Symmetry protected Z2-quantization and quaternionic Berry connection with Kramers degeneracy

TL;DR

This paper explores the quaternionic Berry connection in time-reversal invariant systems with Kramers degeneracy, revealing new topological structures and their relation to monopoles and $2$-quantized Berry phases.

Contribution

It introduces a quaternionic Berry connection framework for systems with Kramers degeneracy, extending topological analysis and linking monopoles to quaternionic structures.

Findings

Quaternionic Berry connection naturally extends to many-body systems with Kramers degeneracy.

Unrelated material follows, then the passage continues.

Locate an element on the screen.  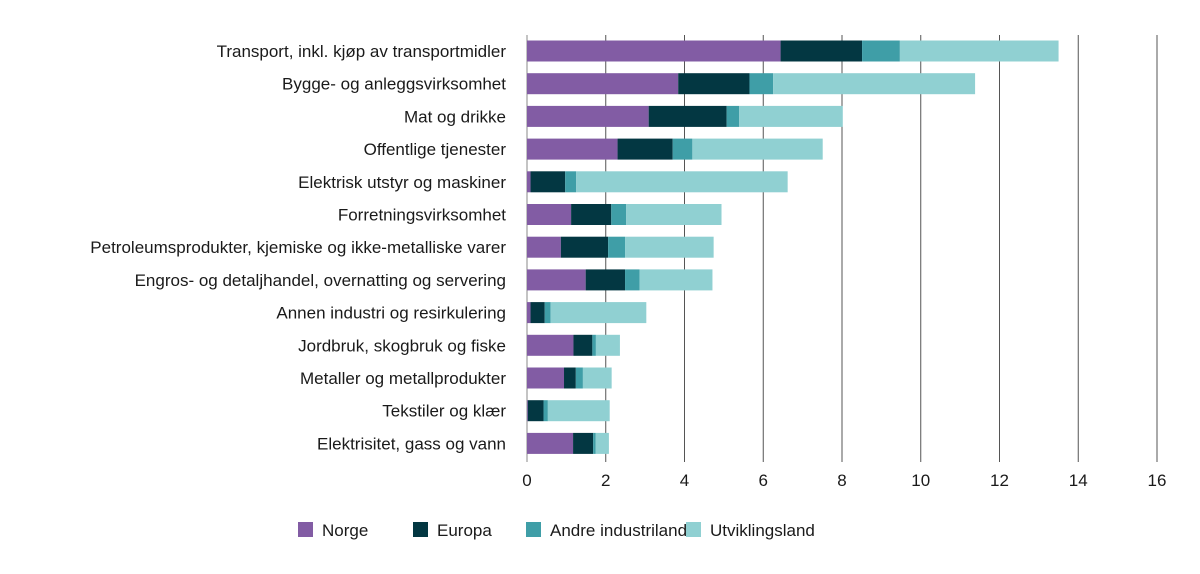
x-tick-label: 8 is located at coordinates (842, 480).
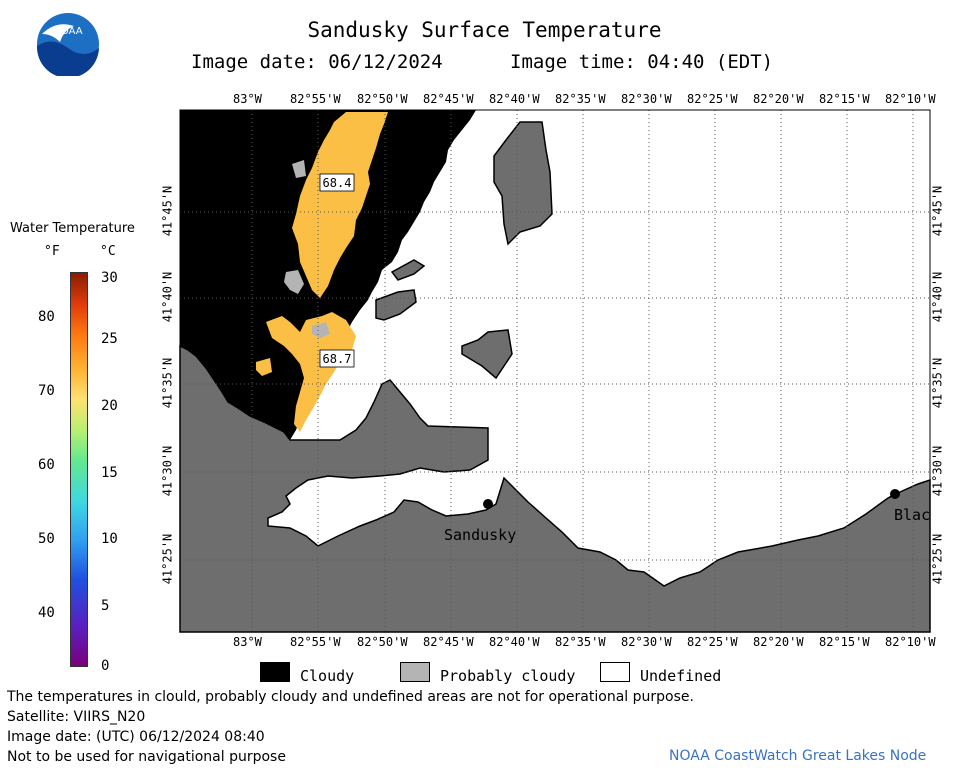  Describe the element at coordinates (168, 471) in the screenshot. I see `lat-label-left: 41°30'N` at that location.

Yang monopole is shown to be a quaternionic Dirac monopole.

Conditions for $2$-quantization of Berry phases are identified as inversion/reflection symmetry.

Abstract

As for a generic parameter dependent hamiltonian with the time reversal (TR) invariance, a non Abelian Berry connection with the Kramers (KR) degeneracy are introduced by using a quaternionic Berry connection. This quaternionic structure naturally extends to the many body system with the KR degeneracy. Its topological structure is explicitly discussed in comparison with the one without the KR degeneracy. Natural dimensions to have non trivial topological structures are discussed by presenting explicit gauge fixing. Minimum models to have accidental degeneracies are given with/without the KR degeneracy, which describe the monopoles of Dirac and Yang. We have shown that the Yang monopole is literally a quaternionic Dirac monopole. The generic Berry phases with/without the KR degeneracy are introduced by the complex/quaternionic Berry connections. As for the symmetry protected $\mathbb{Z}_2$ quantization of these general Berry phases, a sufficient condition of the $\mathbb{Z}_2$-quantization is given as the inversion/reflection equivalence. Topological charges of the SO(3) and SO(5) nonlinear $\sigma $-models are discussed in their relation to the Chern numbers of the $CP^1 $ and $HP^1$ models as well.